**WORK REQUIRED**: Reprint the entries without altering anything.

------ RECORD EXTRACTS

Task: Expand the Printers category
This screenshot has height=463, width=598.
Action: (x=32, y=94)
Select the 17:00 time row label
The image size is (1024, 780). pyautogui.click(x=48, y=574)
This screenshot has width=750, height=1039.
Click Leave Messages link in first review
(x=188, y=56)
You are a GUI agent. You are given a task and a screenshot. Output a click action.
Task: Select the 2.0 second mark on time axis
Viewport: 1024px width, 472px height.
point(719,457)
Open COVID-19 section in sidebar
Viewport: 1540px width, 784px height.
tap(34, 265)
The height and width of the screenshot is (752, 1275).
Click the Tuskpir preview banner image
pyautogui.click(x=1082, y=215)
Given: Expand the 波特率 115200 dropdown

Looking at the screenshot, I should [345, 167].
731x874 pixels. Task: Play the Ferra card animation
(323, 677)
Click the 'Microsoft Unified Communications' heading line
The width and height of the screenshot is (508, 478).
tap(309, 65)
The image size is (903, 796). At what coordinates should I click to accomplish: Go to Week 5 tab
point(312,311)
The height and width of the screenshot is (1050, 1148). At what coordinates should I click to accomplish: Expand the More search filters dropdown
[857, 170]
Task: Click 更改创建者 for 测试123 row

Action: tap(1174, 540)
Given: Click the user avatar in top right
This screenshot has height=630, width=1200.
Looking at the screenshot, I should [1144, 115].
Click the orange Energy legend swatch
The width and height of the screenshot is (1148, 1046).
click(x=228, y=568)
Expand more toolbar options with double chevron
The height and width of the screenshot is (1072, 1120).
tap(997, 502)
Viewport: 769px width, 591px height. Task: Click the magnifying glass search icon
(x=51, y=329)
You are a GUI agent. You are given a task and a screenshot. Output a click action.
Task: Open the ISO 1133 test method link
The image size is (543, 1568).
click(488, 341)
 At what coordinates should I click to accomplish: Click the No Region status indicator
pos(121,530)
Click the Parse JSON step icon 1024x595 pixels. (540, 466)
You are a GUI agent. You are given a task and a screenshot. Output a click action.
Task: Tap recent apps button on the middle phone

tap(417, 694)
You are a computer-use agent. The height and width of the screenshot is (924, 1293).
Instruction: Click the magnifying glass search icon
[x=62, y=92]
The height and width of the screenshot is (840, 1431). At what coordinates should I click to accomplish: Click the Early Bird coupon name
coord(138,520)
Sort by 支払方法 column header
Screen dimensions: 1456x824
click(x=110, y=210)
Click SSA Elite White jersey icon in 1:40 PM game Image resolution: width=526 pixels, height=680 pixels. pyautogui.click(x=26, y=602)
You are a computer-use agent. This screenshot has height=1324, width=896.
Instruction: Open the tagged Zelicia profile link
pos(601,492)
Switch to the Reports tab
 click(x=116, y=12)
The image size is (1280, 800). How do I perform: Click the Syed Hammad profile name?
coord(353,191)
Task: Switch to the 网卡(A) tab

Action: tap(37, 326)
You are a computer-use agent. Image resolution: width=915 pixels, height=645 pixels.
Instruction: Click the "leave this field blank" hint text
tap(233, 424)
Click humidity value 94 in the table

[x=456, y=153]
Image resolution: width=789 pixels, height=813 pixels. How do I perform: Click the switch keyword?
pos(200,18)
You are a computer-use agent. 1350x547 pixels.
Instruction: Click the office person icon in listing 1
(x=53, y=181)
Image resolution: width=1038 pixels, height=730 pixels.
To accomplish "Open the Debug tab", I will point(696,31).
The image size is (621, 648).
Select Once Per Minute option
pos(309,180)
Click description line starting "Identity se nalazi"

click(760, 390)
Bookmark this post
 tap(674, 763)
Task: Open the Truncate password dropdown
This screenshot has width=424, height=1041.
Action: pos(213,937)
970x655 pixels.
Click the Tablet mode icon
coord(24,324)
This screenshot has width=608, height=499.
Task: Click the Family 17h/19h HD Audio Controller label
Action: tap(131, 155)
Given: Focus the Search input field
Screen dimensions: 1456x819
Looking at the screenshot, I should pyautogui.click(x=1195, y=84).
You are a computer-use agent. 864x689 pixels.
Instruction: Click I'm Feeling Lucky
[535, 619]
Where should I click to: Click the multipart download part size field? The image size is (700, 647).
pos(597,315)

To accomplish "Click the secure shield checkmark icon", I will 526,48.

------------

**RESPONSE**:
Task: Expand the Printers category
This screenshot has height=463, width=598.
Action: (x=32, y=94)
Select the 17:00 time row label
The image size is (1024, 780). pyautogui.click(x=48, y=574)
This screenshot has width=750, height=1039.
Click Leave Messages link in first review
(x=188, y=56)
You are a GUI agent. You are given a task and a screenshot. Output a click action.
Task: Select the 2.0 second mark on time axis
Viewport: 1024px width, 472px height.
point(719,457)
Open COVID-19 section in sidebar
Viewport: 1540px width, 784px height.
tap(34, 265)
The height and width of the screenshot is (752, 1275).
Click the Tuskpir preview banner image
pyautogui.click(x=1082, y=215)
Given: Expand the 波特率 115200 dropdown

Looking at the screenshot, I should [345, 167].
731x874 pixels. Task: Play the Ferra card animation
(323, 677)
Click the 'Microsoft Unified Communications' heading line
The width and height of the screenshot is (508, 478).
tap(309, 65)
The image size is (903, 796). At what coordinates should I click to accomplish: Go to Week 5 tab
point(312,311)
The height and width of the screenshot is (1050, 1148). At what coordinates should I click to accomplish: Expand the More search filters dropdown
[857, 170]
Task: Click 更改创建者 for 测试123 row

Action: tap(1174, 540)
Given: Click the user avatar in top right
This screenshot has height=630, width=1200.
Looking at the screenshot, I should [1144, 115].
Click the orange Energy legend swatch
The width and height of the screenshot is (1148, 1046).
click(x=228, y=568)
Expand more toolbar options with double chevron
The height and width of the screenshot is (1072, 1120).
tap(997, 502)
Viewport: 769px width, 591px height. Task: Click the magnifying glass search icon
(x=51, y=329)
You are a GUI agent. You are given a task and a screenshot. Output a click action.
Task: Open the ISO 1133 test method link
The image size is (543, 1568).
click(488, 341)
 At what coordinates should I click to accomplish: Click the No Region status indicator
pos(121,530)
Click the Parse JSON step icon 1024x595 pixels. (540, 466)
You are a GUI agent. You are given a task and a screenshot. Output a click action.
Task: Tap recent apps button on the middle phone

tap(417, 694)
You are a computer-use agent. The height and width of the screenshot is (924, 1293).
Instruction: Click the magnifying glass search icon
[x=62, y=92]
The height and width of the screenshot is (840, 1431). At what coordinates should I click to accomplish: Click the Early Bird coupon name
coord(138,520)
Sort by 支払方法 column header
Screen dimensions: 1456x824
click(x=110, y=210)
Click SSA Elite White jersey icon in 1:40 PM game Image resolution: width=526 pixels, height=680 pixels. pyautogui.click(x=26, y=602)
You are a computer-use agent. This screenshot has height=1324, width=896.
Instruction: Open the tagged Zelicia profile link
pos(601,492)
Switch to the Reports tab
 click(x=116, y=12)
The image size is (1280, 800). How do I perform: Click the Syed Hammad profile name?
coord(353,191)
Task: Switch to the 网卡(A) tab

Action: tap(37, 326)
You are a computer-use agent. Image resolution: width=915 pixels, height=645 pixels.
Instruction: Click the "leave this field blank" hint text
tap(233, 424)
Click humidity value 94 in the table

[x=456, y=153]
Image resolution: width=789 pixels, height=813 pixels. How do I perform: Click the switch keyword?
pos(200,18)
You are a computer-use agent. 1350x547 pixels.
Instruction: Click the office person icon in listing 1
(x=53, y=181)
Image resolution: width=1038 pixels, height=730 pixels.
To accomplish "Open the Debug tab", I will point(696,31).
The image size is (621, 648).
Select Once Per Minute option
pos(309,180)
Click description line starting "Identity se nalazi"

click(760, 390)
Bookmark this post
 tap(674, 763)
Task: Open the Truncate password dropdown
This screenshot has width=424, height=1041.
Action: pos(213,937)
970x655 pixels.
Click the Tablet mode icon
coord(24,324)
This screenshot has width=608, height=499.
Task: Click the Family 17h/19h HD Audio Controller label
Action: tap(131, 155)
Given: Focus the Search input field
Screen dimensions: 1456x819
Looking at the screenshot, I should pyautogui.click(x=1195, y=84).
You are a computer-use agent. 864x689 pixels.
Instruction: Click I'm Feeling Lucky
[535, 619]
Where should I click to: Click the multipart download part size field? The image size is (700, 647).
pos(597,315)

To accomplish "Click the secure shield checkmark icon", I will 526,48.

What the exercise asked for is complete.